The material below holds a span beginning at the line with "Click the undo" and ending at the line with "Click the Look". Quote that span exactly, both ends included, and only that span.

Material provided:
+===+

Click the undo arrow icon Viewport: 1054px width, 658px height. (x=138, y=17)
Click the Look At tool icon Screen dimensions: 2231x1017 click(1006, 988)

+===+

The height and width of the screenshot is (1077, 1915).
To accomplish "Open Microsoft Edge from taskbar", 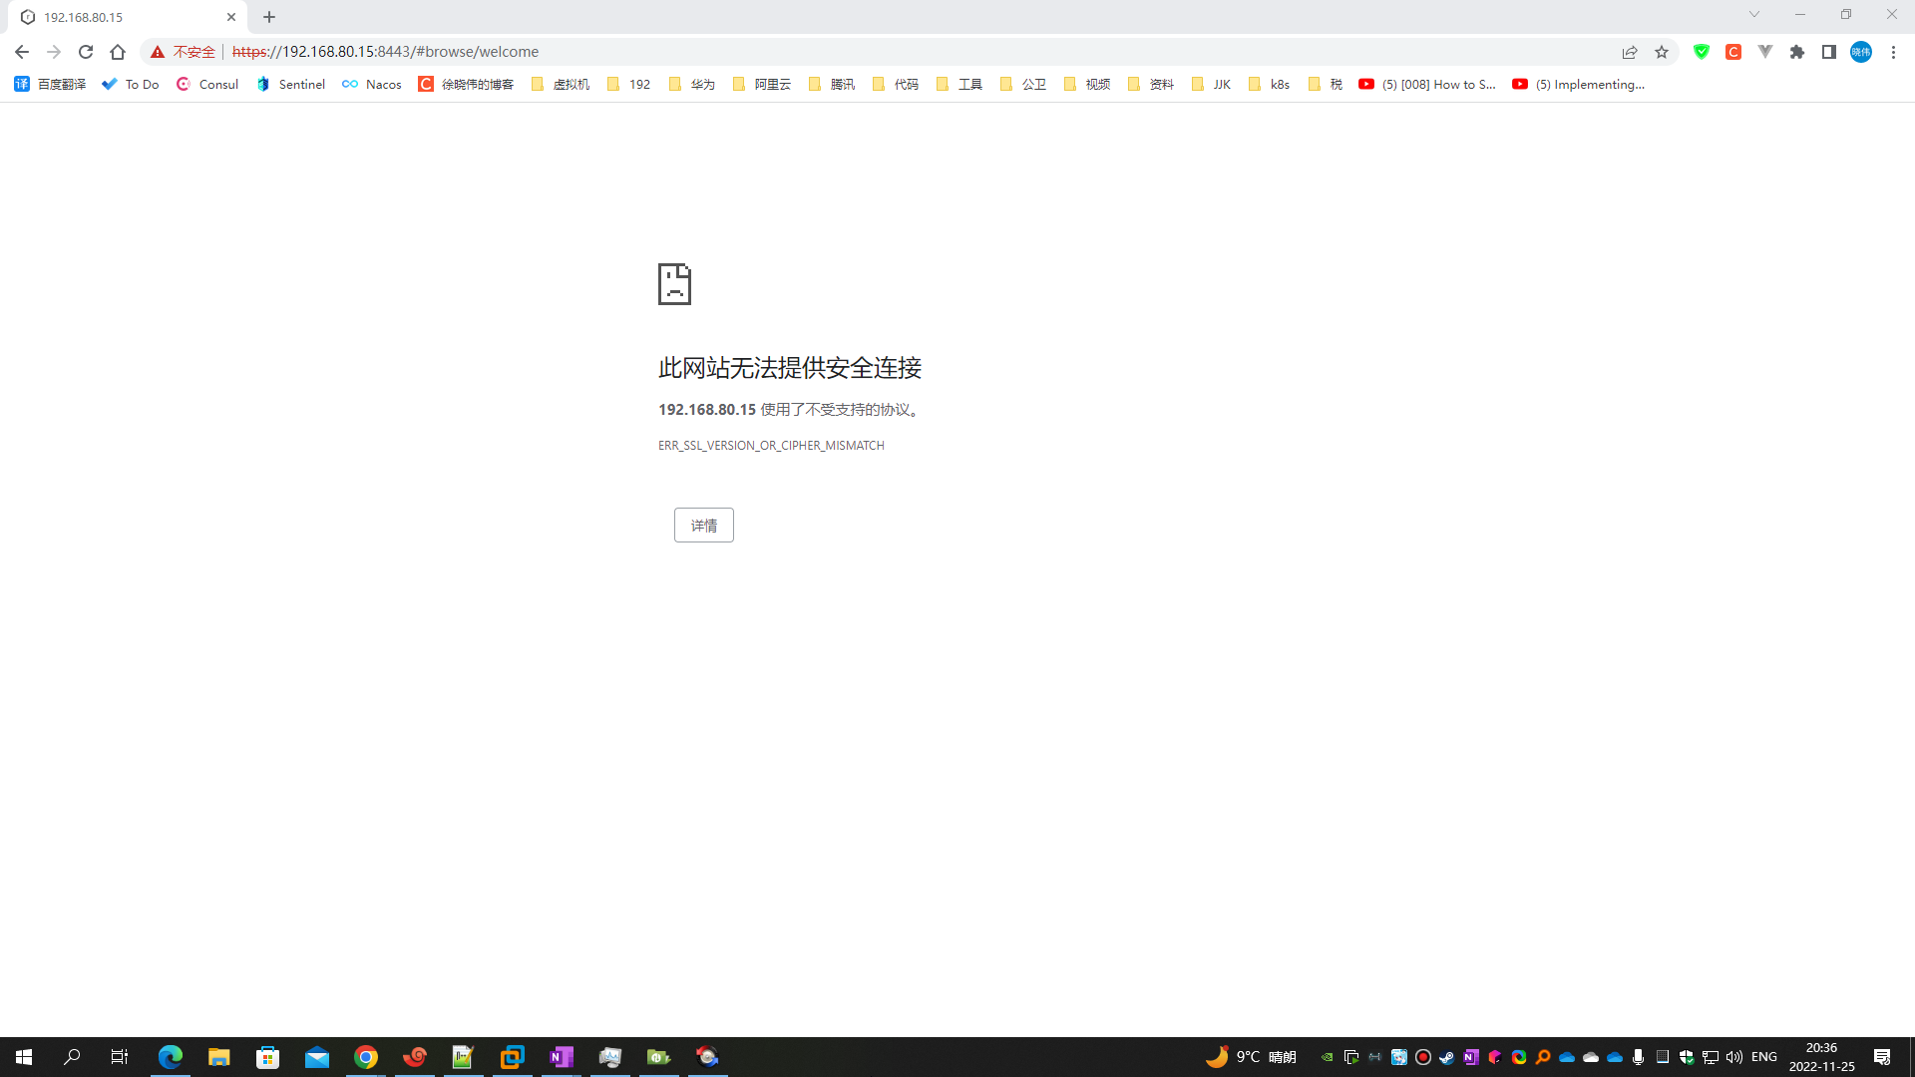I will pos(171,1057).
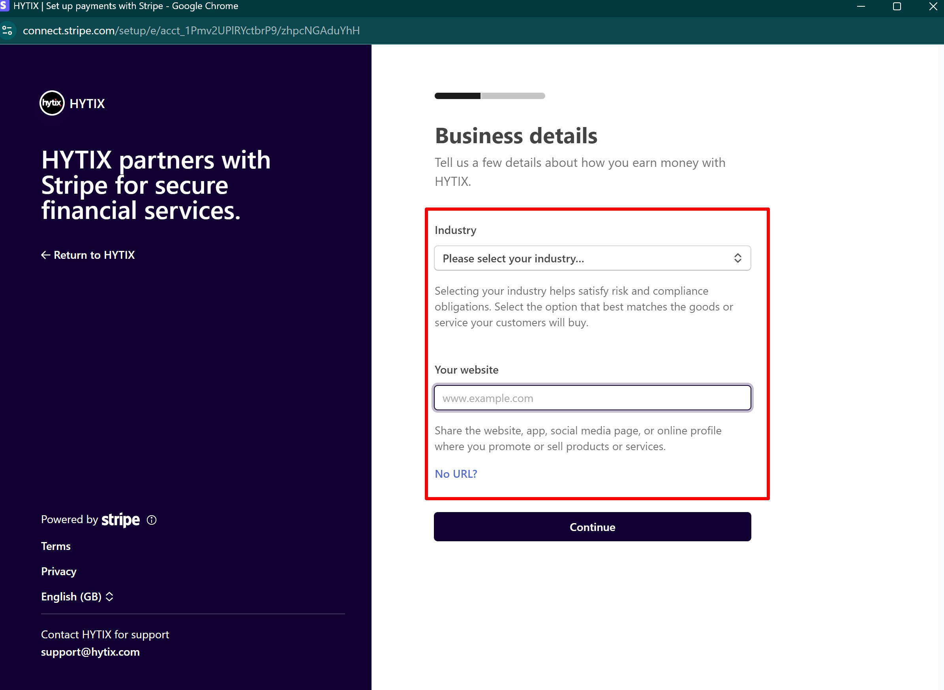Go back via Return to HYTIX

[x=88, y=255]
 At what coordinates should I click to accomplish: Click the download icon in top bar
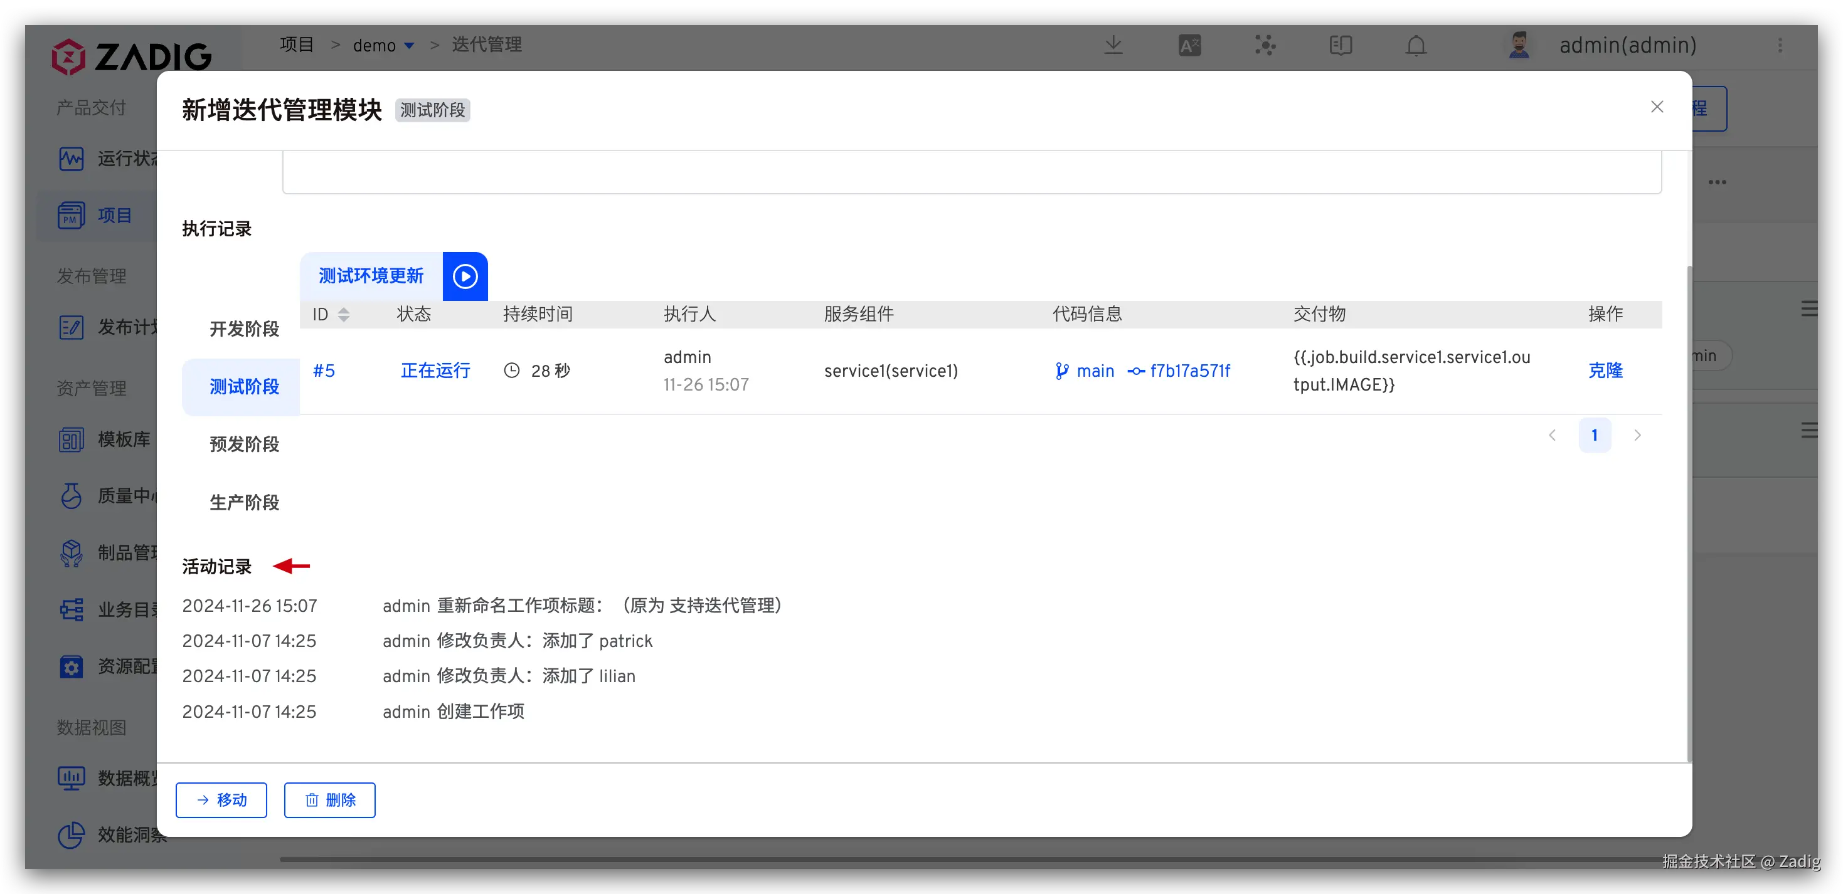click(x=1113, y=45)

+===+

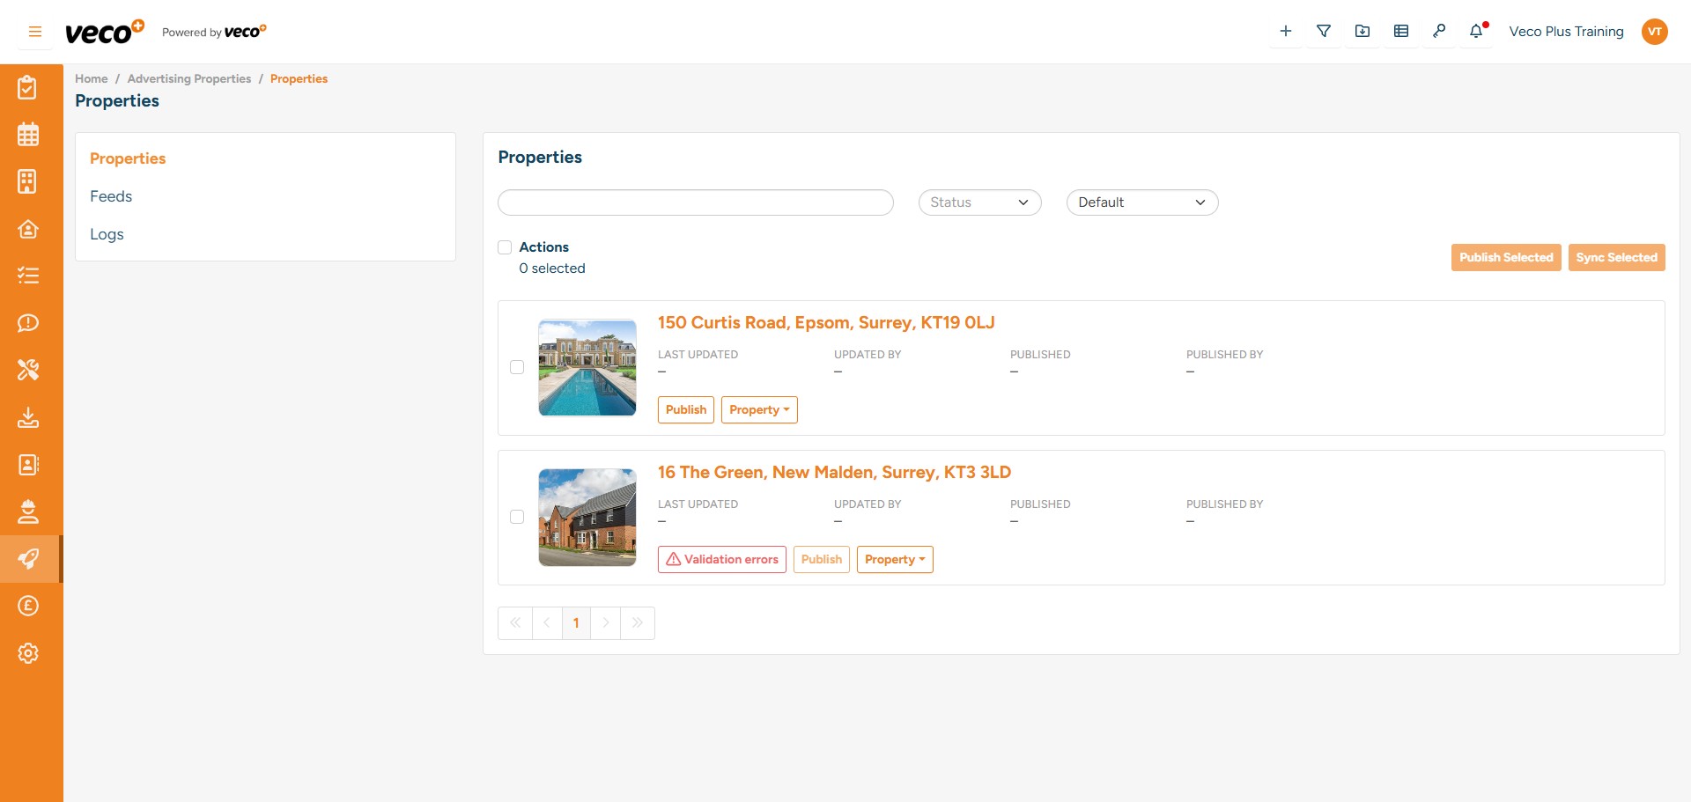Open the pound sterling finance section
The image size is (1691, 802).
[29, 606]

+===+

Solution to the exercise:
Click the undo arrow icon Viewport: 1054px width, 658px height. (x=138, y=17)
Click the Look At tool icon Screen dimensions: 2231x1017 click(1006, 988)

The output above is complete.